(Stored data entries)
%%
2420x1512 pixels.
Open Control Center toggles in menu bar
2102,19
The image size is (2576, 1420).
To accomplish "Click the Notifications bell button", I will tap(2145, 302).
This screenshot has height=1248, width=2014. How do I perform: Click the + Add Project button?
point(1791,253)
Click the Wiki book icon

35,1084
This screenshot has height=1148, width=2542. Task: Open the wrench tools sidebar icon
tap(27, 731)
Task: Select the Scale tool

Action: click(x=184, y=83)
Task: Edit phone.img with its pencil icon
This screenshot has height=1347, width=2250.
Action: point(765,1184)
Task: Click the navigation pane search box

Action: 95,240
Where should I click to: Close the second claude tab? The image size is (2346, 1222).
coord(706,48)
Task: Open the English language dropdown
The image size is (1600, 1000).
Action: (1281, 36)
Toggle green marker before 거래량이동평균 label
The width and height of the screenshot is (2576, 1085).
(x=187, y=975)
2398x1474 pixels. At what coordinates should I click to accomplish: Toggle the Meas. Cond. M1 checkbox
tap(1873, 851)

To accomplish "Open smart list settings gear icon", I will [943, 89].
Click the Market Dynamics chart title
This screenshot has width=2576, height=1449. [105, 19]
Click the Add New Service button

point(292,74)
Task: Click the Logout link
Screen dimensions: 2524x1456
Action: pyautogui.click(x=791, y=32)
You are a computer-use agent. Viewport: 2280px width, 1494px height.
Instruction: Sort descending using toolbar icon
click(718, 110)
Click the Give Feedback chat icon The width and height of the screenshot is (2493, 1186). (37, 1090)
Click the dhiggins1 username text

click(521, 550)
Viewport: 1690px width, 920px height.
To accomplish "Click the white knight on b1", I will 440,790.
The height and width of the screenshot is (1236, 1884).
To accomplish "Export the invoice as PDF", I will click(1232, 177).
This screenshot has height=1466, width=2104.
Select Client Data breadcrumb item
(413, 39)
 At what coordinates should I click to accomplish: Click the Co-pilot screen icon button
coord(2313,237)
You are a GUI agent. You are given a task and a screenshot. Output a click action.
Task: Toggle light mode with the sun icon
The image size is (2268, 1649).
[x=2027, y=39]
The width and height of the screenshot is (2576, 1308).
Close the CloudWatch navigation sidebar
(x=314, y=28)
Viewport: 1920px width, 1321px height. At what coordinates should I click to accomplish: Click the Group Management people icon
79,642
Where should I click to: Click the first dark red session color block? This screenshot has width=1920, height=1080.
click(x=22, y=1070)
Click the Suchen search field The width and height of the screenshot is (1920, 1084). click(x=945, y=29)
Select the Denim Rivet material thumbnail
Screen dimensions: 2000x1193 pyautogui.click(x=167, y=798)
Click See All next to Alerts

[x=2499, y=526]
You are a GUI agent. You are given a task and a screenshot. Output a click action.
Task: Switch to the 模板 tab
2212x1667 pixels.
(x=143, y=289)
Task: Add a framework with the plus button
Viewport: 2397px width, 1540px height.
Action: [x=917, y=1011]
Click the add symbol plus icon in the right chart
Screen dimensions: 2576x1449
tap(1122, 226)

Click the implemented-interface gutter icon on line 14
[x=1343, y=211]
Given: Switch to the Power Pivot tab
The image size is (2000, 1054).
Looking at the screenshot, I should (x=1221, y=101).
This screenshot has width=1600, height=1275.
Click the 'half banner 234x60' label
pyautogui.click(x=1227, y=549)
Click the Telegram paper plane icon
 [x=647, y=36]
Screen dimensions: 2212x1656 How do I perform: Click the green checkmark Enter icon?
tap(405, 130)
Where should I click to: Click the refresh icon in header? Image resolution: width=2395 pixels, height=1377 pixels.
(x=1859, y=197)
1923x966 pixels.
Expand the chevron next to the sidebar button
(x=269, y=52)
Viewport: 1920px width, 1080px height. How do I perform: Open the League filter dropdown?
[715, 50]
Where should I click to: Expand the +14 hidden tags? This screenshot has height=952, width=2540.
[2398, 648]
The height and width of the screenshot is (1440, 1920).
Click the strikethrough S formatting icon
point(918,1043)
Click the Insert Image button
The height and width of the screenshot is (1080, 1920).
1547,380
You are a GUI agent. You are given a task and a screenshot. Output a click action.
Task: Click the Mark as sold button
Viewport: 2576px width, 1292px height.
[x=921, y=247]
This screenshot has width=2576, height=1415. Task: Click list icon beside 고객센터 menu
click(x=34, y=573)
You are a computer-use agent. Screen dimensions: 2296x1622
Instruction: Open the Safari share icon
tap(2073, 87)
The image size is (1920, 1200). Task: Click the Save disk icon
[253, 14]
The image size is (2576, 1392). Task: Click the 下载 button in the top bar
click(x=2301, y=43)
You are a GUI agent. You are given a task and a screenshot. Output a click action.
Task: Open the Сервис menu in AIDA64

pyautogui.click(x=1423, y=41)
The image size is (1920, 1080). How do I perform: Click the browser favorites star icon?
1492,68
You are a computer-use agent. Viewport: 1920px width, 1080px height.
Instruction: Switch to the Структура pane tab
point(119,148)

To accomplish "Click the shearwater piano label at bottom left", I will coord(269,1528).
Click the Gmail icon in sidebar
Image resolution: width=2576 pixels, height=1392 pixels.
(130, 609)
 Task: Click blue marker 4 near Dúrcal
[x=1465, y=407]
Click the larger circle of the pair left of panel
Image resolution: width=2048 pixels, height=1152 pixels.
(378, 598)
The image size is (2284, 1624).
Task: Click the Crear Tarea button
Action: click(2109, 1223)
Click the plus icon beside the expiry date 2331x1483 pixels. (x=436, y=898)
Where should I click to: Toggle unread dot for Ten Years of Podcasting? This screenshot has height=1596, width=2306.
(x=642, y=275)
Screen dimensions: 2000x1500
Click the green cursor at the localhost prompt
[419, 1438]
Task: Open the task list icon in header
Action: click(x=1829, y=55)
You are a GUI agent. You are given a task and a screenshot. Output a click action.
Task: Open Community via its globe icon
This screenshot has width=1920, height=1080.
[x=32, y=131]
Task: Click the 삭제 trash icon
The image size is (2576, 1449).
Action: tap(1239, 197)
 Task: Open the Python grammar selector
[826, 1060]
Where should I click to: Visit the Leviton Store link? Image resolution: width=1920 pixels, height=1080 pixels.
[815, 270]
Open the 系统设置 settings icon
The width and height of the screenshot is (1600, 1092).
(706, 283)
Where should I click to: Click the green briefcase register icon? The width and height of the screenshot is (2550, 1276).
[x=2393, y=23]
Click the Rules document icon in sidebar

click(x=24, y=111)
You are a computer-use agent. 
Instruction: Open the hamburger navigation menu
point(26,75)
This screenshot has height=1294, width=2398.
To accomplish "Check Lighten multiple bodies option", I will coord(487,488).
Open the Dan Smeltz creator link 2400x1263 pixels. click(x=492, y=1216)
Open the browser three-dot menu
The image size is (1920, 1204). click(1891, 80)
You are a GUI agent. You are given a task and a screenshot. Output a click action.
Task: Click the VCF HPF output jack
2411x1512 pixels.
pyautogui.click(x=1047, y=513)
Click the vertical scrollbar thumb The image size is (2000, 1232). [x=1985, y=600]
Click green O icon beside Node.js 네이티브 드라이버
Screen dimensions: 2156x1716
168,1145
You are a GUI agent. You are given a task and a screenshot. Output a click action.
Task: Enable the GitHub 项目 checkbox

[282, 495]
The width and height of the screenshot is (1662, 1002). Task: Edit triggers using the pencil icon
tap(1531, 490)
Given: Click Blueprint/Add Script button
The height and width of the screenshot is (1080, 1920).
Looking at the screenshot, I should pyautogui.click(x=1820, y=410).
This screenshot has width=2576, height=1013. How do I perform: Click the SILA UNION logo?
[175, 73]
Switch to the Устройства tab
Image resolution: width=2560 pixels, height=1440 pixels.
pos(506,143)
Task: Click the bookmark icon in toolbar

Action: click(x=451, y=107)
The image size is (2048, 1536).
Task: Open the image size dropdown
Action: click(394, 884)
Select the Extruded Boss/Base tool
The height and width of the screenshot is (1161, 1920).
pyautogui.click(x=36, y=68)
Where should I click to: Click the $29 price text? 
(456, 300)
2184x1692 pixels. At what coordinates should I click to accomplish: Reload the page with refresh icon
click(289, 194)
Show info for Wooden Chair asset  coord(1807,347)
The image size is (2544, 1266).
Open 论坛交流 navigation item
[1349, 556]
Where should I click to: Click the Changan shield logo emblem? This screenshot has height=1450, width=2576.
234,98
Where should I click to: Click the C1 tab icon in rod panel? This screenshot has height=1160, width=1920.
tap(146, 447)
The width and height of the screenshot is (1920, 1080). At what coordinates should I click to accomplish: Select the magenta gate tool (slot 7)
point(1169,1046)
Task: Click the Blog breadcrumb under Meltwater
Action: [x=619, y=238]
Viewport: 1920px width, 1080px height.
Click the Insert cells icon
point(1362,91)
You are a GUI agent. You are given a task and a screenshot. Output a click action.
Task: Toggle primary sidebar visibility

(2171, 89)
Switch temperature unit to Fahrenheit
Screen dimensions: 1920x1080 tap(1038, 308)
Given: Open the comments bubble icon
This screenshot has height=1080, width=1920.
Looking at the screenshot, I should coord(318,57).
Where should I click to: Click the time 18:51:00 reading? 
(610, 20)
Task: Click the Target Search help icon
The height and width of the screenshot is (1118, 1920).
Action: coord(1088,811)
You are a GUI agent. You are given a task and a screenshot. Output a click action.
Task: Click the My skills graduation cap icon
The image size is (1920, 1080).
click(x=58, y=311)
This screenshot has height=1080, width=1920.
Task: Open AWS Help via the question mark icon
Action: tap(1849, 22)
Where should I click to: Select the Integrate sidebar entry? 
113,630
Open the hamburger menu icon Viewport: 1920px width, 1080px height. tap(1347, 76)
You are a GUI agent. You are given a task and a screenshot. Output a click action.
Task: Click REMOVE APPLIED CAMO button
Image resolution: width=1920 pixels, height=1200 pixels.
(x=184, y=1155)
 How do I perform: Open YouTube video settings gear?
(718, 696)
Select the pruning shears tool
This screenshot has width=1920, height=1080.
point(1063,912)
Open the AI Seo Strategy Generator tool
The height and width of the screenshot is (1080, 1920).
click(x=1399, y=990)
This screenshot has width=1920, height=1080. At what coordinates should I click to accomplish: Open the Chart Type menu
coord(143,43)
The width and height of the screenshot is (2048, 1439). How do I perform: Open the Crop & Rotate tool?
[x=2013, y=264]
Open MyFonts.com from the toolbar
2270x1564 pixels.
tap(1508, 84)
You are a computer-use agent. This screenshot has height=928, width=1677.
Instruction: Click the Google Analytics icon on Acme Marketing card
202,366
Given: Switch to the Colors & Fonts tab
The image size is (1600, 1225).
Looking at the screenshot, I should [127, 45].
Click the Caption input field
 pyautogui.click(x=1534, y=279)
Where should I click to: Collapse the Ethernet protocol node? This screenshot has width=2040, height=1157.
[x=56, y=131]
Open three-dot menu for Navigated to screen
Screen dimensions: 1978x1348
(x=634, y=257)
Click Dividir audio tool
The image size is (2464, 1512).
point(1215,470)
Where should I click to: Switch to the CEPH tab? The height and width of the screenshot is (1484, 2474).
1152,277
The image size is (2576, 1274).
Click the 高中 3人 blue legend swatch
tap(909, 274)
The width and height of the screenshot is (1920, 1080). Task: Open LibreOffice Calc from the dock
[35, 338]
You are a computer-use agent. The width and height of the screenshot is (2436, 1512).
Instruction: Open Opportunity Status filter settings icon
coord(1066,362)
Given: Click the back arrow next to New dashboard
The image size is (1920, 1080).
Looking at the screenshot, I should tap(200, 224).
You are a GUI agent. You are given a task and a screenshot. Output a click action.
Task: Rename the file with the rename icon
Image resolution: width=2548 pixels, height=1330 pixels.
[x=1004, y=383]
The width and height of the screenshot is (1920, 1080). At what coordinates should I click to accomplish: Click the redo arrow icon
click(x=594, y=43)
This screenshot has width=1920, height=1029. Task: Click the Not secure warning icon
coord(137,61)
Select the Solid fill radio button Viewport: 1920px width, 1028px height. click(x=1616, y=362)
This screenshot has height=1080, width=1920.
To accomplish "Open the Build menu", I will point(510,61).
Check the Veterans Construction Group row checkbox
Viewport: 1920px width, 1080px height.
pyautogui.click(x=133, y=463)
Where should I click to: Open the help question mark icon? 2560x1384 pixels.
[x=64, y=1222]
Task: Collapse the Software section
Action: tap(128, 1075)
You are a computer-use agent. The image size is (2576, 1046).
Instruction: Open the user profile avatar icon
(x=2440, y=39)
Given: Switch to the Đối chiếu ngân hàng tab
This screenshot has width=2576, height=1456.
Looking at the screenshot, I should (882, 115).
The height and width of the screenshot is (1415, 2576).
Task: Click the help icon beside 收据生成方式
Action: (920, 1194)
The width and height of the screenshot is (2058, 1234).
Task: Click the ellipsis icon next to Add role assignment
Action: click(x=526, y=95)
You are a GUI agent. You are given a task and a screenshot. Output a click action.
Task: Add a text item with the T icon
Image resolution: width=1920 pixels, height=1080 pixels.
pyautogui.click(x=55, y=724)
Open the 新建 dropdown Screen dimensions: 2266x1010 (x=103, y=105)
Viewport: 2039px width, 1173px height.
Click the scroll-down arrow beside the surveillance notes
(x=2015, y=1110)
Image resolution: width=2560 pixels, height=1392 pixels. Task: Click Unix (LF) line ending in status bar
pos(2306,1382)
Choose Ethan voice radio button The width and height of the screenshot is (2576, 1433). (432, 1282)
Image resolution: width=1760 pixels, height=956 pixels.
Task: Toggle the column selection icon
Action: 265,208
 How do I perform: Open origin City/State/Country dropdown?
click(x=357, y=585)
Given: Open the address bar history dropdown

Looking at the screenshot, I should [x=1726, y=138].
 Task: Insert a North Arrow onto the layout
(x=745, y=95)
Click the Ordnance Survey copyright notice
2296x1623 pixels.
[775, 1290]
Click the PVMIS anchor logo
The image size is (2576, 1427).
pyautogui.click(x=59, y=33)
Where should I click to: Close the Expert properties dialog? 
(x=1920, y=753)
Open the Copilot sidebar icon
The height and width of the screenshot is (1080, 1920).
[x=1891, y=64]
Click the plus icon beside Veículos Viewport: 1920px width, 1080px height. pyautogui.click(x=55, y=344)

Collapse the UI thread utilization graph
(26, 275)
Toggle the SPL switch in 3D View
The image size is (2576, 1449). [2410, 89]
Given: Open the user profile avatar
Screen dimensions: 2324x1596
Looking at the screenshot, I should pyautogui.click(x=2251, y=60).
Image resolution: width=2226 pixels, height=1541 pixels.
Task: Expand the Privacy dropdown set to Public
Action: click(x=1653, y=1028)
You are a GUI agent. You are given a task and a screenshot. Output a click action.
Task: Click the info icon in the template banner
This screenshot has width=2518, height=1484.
%%
(Problem) With the line that contains "Where should I click to: Close the Expert" as the start, output every line through the end of the entries exactly. Add no other lines.

(Answer to the problem)
Where should I click to: Close the Expert properties dialog? 
(x=1920, y=753)
Open the Copilot sidebar icon
The height and width of the screenshot is (1080, 1920).
[x=1891, y=64]
Click the plus icon beside Veículos Viewport: 1920px width, 1080px height. pyautogui.click(x=55, y=344)

Collapse the UI thread utilization graph
(26, 275)
Toggle the SPL switch in 3D View
The image size is (2576, 1449). [2410, 89]
Given: Open the user profile avatar
Screen dimensions: 2324x1596
Looking at the screenshot, I should pyautogui.click(x=2251, y=60).
Image resolution: width=2226 pixels, height=1541 pixels.
Task: Expand the Privacy dropdown set to Public
Action: click(x=1653, y=1028)
You are a GUI agent. You are given a task and a screenshot. Output a click action.
Task: Click the info icon in the template banner
This screenshot has width=2518, height=1484.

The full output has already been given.